Swiss banks expand their presence and activities abroad
As part of their growth strategy, some of the leading Swiss banks have been expanding their presence and activities abroad, especially in emerging markets where they see high demand for their services. For example, UBS, the largest Swiss bank, announced in July that it would invest $400 million over the next five years to boost its wealth management business in China, where it already has a majority stake in a joint venture with a local partner.
Similarly, Credit Suisse, the second-largest Swiss bank, said in August that it would increase its stake in its securities joint venture in China from 51% to 100%, becoming the first foreign bank to do so. Credit Suisse also said that it would open a new branch in Saudi Arabia, where it obtained a full banking license earlier this year.
Meanwhile, Julius Baer, one of the leading private banks in Switzerland, said in June that it would acquire a majority stake in Reliance Group, a leading wealth manager in Brazil.
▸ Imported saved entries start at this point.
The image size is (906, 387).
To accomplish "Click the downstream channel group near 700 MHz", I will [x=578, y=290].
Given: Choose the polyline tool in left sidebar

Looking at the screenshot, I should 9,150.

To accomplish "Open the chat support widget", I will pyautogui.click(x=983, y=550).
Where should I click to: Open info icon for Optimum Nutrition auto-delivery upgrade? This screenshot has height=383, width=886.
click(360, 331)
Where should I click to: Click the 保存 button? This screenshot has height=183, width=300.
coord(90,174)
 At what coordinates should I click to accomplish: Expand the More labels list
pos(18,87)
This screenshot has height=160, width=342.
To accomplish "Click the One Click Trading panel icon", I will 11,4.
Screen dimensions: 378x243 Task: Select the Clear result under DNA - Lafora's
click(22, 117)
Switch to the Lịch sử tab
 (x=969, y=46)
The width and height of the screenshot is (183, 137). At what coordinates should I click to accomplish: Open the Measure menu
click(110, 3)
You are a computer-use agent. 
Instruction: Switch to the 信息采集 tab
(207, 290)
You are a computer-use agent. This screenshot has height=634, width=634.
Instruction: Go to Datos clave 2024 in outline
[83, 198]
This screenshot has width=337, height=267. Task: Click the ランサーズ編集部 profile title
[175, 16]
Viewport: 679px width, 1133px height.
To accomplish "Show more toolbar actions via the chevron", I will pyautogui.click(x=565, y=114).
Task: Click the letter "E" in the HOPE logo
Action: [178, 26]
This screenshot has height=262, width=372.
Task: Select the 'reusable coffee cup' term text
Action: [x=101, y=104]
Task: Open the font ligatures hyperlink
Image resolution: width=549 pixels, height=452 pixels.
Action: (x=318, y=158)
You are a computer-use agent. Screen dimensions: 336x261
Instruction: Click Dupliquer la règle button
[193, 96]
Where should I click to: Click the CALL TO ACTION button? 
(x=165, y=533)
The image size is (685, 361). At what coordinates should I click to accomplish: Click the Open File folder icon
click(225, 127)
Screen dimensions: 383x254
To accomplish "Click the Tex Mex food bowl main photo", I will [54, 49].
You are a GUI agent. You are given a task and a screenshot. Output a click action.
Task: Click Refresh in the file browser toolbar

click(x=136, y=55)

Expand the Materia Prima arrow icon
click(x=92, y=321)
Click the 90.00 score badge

Julius Baer also said that it would launch a new digital platform for its clients in Asia, where it has been growing rapidly in recent years.
Swiss banks face challenges and opportunities in the post-pandemic era
Despite their strong performance and expansion plans, Swiss banks also face some challenges and opportunities in the post-pandemic era. One of the main challenges is the increasing regulatory pressure from both domestic and foreign authorities, who are demanding more transparency and compliance from the Swiss banks.
For instance, in February, Switzerland was at risk of being blacklisted by the European Union after a huge leak of Credit Suisse banking data revealed that some of its clients had evaded taxes and laundered money through offshore accounts. The leak prompted an investigation by several European countries and raised questions about Switzerland’s role as a financial hub.
Another challenge is the rising competition from other financial centers and players, such as Singapore, Hong Kong, London, New York, and fintech firms, who are offering similar or better services at lower costs or with more innovation. The Swiss banks have to constantly adapt and differentiate themselves to maintain their edge and attract new customers.
On the other hand, one of the main opportunities for Swiss banks is the growing demand for sustainable finance, which refers to investing in projects or companies that have positive environmental, social, or governance (ESG) impacts. According to a report by PwC, Switzerland is one of the leading countries in sustainable finance, with about 40% of its assets under management being ESG-related.
Another opportunity is the digital transformation of the banking sector, which involves using new technologies such as artificial intelligence, blockchain, cloud computing, and big data to improve efficiency, customer experience, security, and innovation. The Swiss banks have been investing heavily in digitalization and have launched various initiatives and partnerships to enhance their digital capabilities.